The current policy mix in the US, with Trump’s populist agenda playing out through tax cuts, dollar repatriation and the war on trade, coupled with progressively higher US interest rates from the Federal Reserve, suggest further dollar strength is likely. Indeed, with inflationary pressures building in the US, as evidenced in the chart below, there is an increasing risk that US interest rates could rise faster and further than is currently expected, which would represent an unwelcome surprise for global financial markets.
The Bigger picture
Further positive data on the UK economy this morning, with growth of 0.3% in July 2018 and a 3m growth rate of 0.6%. The UK economy is strengthening – it is now unequivocally growing faster than the Eurozone.— Woodford (@woodfordfunds) September 10, 2018
This @TheEconomist article highlights several things we’d agree with. There is widespread complacency about the global macroeconomic backdrop. To paraphrase Mark Twain, reports of the death of secular stagnation are greatly exaggerated https://t.co/TeVVLr3fIZ— Woodford (@woodfordfunds) September 14, 2018
"Nearly 4 decades after Reagan’s alleged supply-side revolution, déjà vu is in the air.

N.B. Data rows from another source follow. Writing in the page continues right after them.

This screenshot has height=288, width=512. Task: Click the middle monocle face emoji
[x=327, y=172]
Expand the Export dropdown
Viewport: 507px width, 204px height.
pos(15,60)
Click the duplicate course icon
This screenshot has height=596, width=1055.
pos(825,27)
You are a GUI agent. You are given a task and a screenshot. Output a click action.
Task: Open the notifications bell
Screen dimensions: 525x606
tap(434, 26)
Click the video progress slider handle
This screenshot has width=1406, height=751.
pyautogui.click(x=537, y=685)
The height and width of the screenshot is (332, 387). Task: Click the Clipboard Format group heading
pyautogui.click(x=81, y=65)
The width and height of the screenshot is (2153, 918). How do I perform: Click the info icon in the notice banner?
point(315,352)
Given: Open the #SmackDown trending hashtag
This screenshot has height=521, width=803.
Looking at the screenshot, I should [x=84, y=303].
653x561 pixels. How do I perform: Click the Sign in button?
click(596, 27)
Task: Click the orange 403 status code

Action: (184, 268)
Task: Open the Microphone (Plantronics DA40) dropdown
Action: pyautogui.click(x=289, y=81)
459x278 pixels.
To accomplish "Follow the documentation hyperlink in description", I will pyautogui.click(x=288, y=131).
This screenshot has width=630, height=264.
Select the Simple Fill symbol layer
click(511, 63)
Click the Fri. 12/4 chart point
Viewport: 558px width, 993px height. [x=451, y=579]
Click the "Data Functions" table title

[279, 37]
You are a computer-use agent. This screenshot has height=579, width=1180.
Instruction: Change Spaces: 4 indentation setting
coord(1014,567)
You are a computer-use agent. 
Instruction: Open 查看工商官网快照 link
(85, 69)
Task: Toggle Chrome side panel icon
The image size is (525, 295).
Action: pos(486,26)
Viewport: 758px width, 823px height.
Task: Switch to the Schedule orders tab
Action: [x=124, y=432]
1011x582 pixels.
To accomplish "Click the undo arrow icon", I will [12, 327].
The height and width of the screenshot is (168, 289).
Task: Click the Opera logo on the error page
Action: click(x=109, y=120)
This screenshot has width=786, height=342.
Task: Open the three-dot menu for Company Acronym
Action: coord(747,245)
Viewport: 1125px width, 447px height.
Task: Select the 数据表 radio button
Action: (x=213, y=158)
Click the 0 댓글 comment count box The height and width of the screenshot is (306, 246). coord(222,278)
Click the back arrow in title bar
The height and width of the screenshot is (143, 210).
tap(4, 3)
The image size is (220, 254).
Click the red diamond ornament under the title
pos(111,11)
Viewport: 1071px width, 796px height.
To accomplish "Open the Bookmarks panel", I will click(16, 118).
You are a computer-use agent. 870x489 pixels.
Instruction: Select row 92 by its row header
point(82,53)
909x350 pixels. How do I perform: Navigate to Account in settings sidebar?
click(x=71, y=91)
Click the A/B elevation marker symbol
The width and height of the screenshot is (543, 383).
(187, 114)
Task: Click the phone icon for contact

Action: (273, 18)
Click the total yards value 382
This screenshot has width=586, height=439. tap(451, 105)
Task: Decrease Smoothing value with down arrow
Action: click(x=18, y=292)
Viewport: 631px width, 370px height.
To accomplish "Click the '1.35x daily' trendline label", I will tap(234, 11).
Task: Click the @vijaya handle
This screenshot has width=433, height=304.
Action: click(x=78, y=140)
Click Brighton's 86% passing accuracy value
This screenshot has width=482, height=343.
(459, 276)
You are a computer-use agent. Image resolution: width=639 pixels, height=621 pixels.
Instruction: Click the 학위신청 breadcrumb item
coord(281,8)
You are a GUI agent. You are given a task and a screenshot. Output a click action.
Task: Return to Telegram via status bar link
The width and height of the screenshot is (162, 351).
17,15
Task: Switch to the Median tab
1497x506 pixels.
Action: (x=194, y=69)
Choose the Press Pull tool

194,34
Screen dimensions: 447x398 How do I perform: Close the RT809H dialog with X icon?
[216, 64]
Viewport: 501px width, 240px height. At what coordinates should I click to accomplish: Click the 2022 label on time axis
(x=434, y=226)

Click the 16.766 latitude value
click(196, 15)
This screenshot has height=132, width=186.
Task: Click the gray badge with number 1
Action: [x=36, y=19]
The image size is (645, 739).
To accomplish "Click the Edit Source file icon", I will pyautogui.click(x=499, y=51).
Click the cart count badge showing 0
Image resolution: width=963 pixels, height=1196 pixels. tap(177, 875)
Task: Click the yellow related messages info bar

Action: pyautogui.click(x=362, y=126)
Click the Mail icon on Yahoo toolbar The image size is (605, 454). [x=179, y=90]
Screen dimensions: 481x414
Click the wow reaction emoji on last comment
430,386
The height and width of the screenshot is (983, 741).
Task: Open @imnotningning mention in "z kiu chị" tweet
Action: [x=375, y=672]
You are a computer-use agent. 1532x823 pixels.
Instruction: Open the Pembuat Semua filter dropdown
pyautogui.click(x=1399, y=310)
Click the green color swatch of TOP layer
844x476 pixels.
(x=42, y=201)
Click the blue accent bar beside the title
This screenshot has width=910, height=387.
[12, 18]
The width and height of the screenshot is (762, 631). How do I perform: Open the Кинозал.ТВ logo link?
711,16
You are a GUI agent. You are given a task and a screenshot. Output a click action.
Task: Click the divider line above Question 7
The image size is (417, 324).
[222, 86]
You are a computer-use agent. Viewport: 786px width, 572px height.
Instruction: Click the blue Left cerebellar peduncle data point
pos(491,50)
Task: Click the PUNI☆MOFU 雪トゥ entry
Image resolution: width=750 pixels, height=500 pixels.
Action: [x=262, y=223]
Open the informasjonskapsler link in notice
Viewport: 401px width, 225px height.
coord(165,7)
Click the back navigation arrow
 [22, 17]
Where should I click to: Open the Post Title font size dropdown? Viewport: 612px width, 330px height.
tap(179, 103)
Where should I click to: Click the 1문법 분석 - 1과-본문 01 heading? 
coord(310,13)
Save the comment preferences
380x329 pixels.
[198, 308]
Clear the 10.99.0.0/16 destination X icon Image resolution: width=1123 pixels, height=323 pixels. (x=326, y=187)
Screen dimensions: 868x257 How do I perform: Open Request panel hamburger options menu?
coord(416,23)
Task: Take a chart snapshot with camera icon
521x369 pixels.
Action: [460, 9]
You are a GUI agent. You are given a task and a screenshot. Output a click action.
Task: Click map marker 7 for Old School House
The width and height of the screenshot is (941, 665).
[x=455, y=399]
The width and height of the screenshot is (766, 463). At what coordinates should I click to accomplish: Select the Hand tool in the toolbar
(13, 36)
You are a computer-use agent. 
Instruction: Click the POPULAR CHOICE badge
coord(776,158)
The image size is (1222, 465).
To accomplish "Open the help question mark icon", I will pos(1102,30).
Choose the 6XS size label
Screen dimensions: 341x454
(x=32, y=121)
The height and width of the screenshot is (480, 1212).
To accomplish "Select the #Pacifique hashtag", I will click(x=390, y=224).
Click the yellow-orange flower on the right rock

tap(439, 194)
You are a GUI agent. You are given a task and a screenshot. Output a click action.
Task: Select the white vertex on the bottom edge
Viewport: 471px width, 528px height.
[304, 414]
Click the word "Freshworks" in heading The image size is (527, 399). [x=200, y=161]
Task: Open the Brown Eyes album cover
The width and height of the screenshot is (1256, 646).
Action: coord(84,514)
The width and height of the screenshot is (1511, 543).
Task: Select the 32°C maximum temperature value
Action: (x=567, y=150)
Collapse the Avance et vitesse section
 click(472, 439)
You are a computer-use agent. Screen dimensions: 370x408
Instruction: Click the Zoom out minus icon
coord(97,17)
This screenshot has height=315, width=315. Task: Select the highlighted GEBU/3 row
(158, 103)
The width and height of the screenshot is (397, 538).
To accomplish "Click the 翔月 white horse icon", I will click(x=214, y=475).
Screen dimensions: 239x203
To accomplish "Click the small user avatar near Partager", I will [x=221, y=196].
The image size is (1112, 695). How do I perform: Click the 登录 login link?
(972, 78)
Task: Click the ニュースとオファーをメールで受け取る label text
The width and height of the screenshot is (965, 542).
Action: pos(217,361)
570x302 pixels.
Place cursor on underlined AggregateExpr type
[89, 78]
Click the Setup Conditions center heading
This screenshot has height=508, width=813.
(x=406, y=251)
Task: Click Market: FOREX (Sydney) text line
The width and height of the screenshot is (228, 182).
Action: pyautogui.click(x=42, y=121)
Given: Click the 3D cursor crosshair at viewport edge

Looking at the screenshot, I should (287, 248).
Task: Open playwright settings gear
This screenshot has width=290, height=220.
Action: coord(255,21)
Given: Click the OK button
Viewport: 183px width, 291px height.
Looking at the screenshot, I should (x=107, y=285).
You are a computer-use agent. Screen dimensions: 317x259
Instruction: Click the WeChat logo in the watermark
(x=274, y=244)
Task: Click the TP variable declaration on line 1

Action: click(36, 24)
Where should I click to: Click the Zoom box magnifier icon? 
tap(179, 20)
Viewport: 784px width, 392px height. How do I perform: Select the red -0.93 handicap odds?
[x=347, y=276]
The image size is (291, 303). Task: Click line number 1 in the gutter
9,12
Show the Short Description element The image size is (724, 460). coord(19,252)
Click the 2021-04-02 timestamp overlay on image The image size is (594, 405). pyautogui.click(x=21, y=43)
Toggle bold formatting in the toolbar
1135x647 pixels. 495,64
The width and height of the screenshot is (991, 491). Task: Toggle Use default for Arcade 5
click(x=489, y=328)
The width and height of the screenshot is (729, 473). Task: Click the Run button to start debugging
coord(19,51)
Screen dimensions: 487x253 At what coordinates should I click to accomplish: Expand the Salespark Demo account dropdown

It’s the scent of an approaching storm." Echoes of 1982 in current US policy but with more $ debt in the global financial system today the consequences could be greater https://t.co/xZQnVmkUhN— Woodford (@woodfordfunds) September 26, 2018
Inflationary pressures building in the US economy could prompt further interest rate hikes
Source: New York Federal Reserve, Bloomberg, Woodford
Key Company Events
Within the UK equity market, the twists and turns of the Brexit discussions continue to dominate sentiment. This is obviously a critical time in the negotiations with Europe but there are other global risks on the horizon which may be more impactful on financial markets in the near term. With inflationary pressures building in the US, the prospect of a stronger US dollar inflicting further pain in emerging markets and growth already slowing meaningfully in Europe and China, we believe global markets could be navigating through a much more challenging period in the months ahead. Against this backdrop, the UK’s economic situation looks relatively benign.
With a focus on unloved and undervalued domestic companies, which are already pricing in an overly bleak scenario for the UK’s economic future, we remain convinced we have an appropriate strategy for the challenges that lie ahead.